Its also worthy of note that when the film was originally released back in 1971, there was a huge controversy over the level of violence in the film (although by today's standard its pretty tame).  And the film apparently inspired copycat acts of violence from youngsters in Britain, which lead to Kubrick receiving death threats and protestors outside his home.  Kubrick in 1973 requested Warner Brothers to withdraw the film from public viewing in the UK (although the film was still readily available in the US and Europe and later on pirate video) and it remained inobtainable to watch in the UK for a further 27 years, before it was re-released in the cinemas and released on the DVD market in 2000, a year after Kubrick died.     

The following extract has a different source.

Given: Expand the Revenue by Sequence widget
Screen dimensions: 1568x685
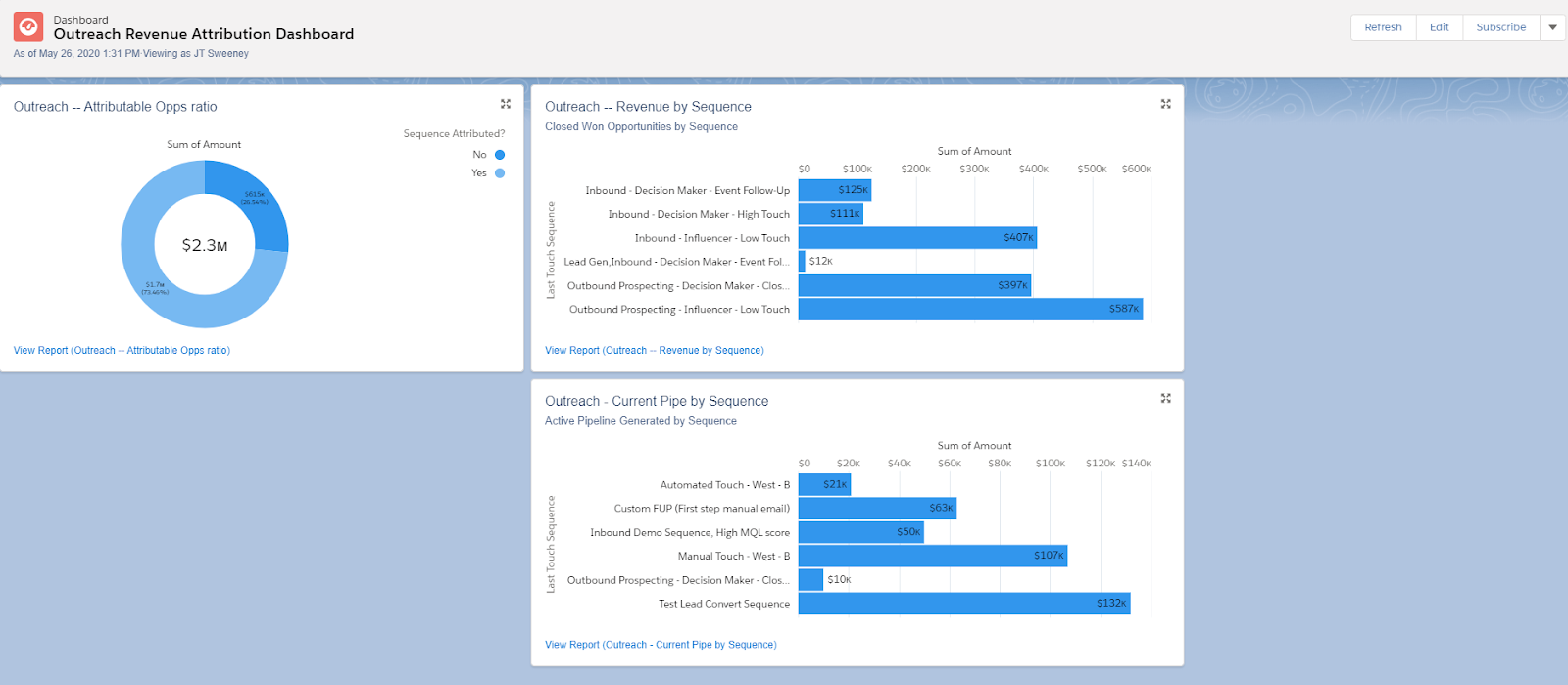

And finally I thought I would also mention the film's unique electronic score by Walter Carlos (who later had a sex change operation and renamed  as Wendy Carlos) which is really good, as well as spooky, strange, and unsettling. 

So that's it for another very lengthy review of a classic film, as A Clockwork Orange remains a great film, and one of Stanley Kubrick's finest works.  And (as I usually say) if you haven't seen this film, you should definitely give it a watch.

And with that I shall viddy you all later!